Silencio y aparte
Hay que tener presente que somos tan libres de opinar como de omitir hacerlo
Como si se tratara de un sistema incombustible que no cesa de producir, la actualidad inunda continuamente nuestras pantallas, pequeñas y grandes, de noticias de ... todo tipo y alcance, sean locales, regionales, nacionales o internacionales. Sin detenerse a juzgar el tratamiento que recibe toda esa información antes de ser presentada ante nuestros ojos —análisis que merece un capítulo aparte—, no cabe duda de que, frente a cada suceso, controversia política, declaración pública, proceso judicial mediático, conflicto armado o polémica de cualquier naturaleza, somos incapaces de no adoptar una postura subjetiva inmediata o de no incubar un juicio de valor equis. Esto convierte a cada individuo —más formado o menos formado, más experimentado o menos experimentado, más culto o menos culto— en opinante: una suerte de prerrogativa democrática, fruto de formar parte de este permisivo edén llamado Occidente, donde todo se convalida.
No es el propósito de este escrito comparar opiniones ni calificarlas: de esa turbulenta labor ya se encargan, en el ámbito digital, los censores itinerantes de las redes sociales —más preocupados de encasillar y de silenciar al disidente, que de construir algo útil—, además de los misioneros del pensamiento único en el plano del mundo real, identificables por el uso de mecanismos como elevar el volumen de la voz cuando la situación lo requiere, cerrar discrecionalmente los conductos auditivos en proporción directa al nivel de acierto argumentativo del otro participante o, según el nivel de pericia, utilizar cualquiera de esas muchas habilidades seductoras —algunas sutiles y vagamente comprendidas por la teoría de la comunicación— que tan pocos dominan.

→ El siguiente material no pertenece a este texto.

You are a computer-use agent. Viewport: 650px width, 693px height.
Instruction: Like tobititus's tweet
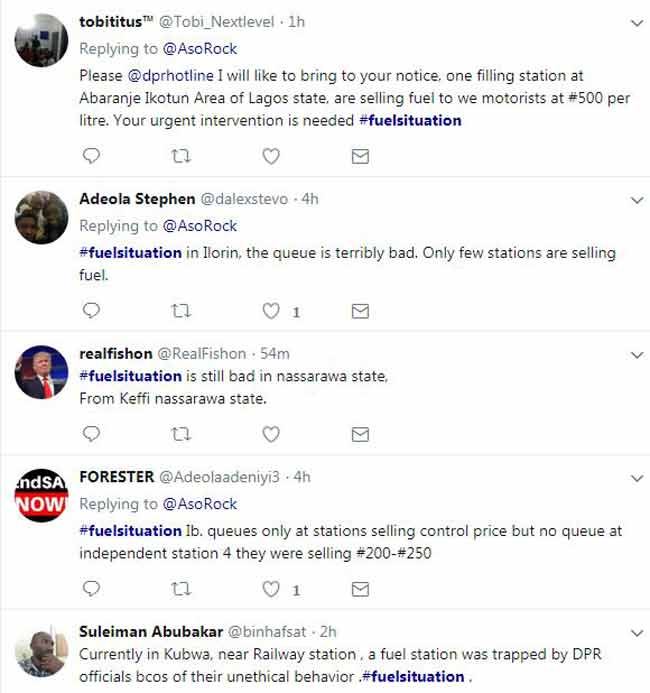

Comoquiera que sea, se argumente lo que se argumente, el desencuentro está al acecho cuando se discute con el prójimo. Es más, da igual que el tema de actualidad abordado se ciña a la pequeñez más trivial imaginable: siempre hay chispas dispuestas a dar el salto al vacío de la intolerancia, ese lugar al que, cada vez con mayor frecuencia, se llega por el camino de una tolerancia mal entendida o aplicada. Asumido este panorama, y por el bien de la paz interior y de la urbanidad, parece más práctico que nunca ejercer el derecho a guardar silencio, haciendo bueno aquello de «pensar todo lo que se dice y no decir todo lo que se piensa». Lejos de implicar una actitud descortés o una posición equidistante, hay que tener presente que somos tan libres de opinar como de omitir hacerlo.